DATASET ENTRIES START

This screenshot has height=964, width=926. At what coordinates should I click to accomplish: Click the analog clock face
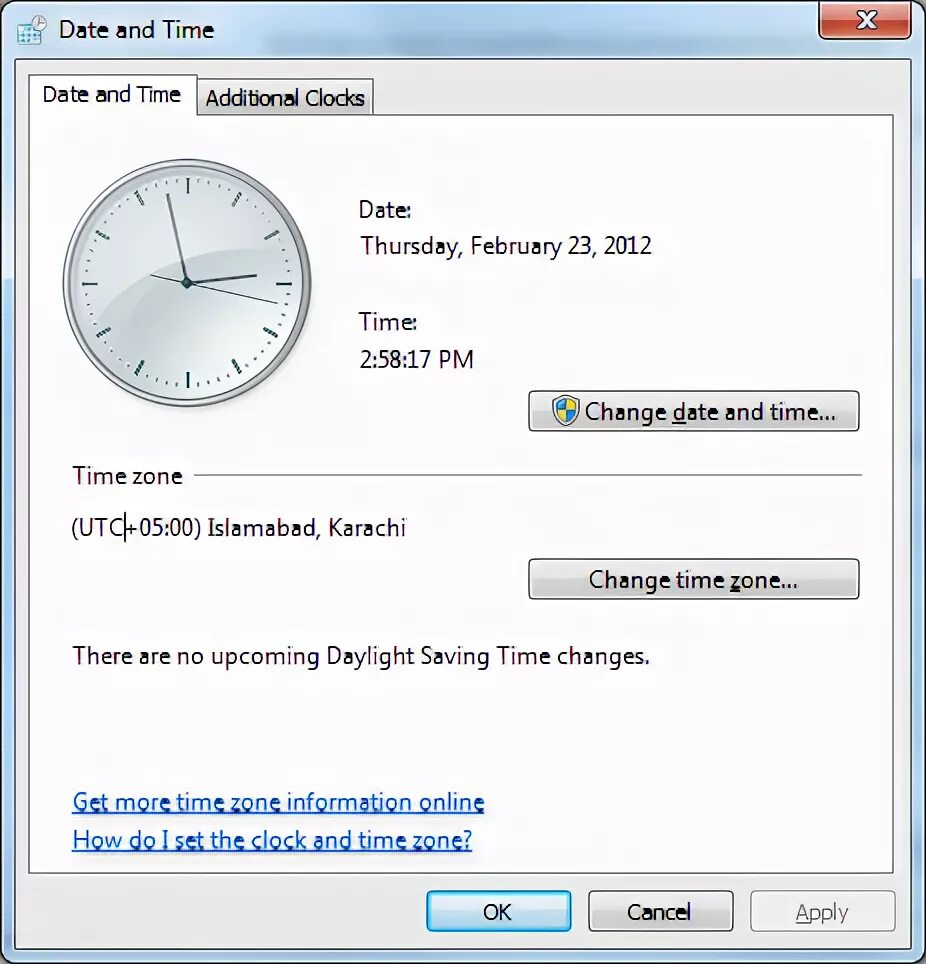pyautogui.click(x=187, y=282)
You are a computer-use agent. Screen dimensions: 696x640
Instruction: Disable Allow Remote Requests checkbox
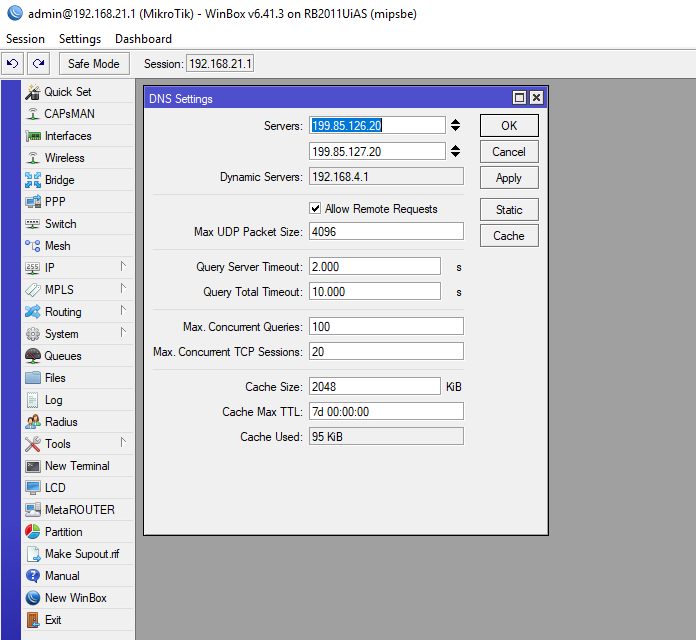[x=316, y=209]
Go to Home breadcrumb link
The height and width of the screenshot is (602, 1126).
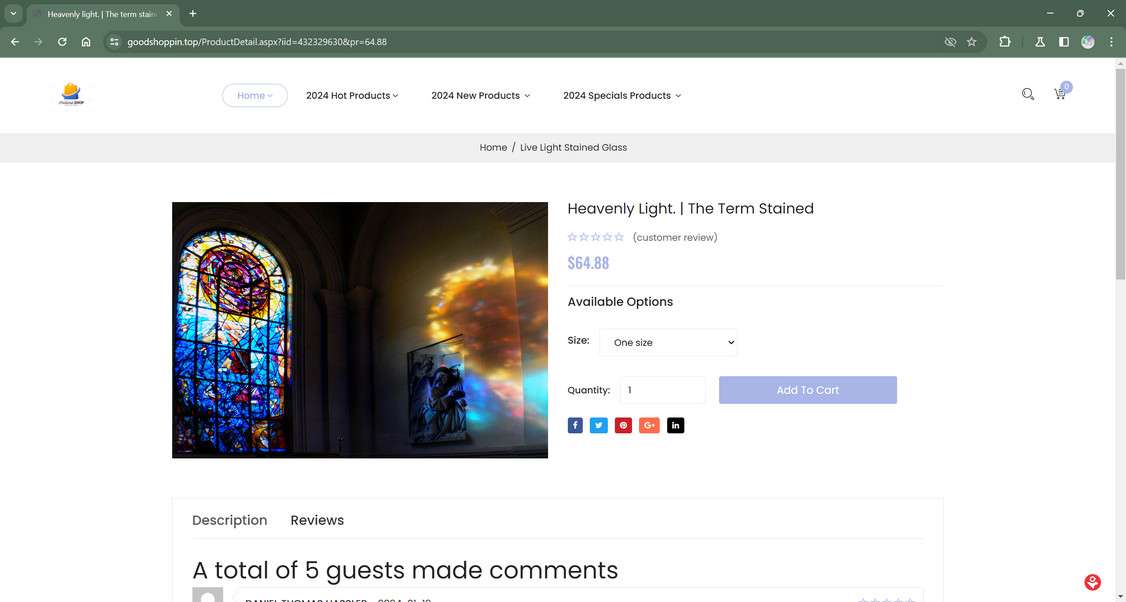pos(493,147)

DATASET ENTRIES END

• [TASK INSTRUCTIONS]
Nothing but the lines from the one holding "You are a computer-use" through the final line of the entries should be retyped, exactly as they stand and without pictures.

• [TASK RESULT]
You are a computer-use agent. Screen dimensions: 696x640
Instruction: Disable Allow Remote Requests checkbox
[x=316, y=209]
Go to Home breadcrumb link
The height and width of the screenshot is (602, 1126).
pos(493,147)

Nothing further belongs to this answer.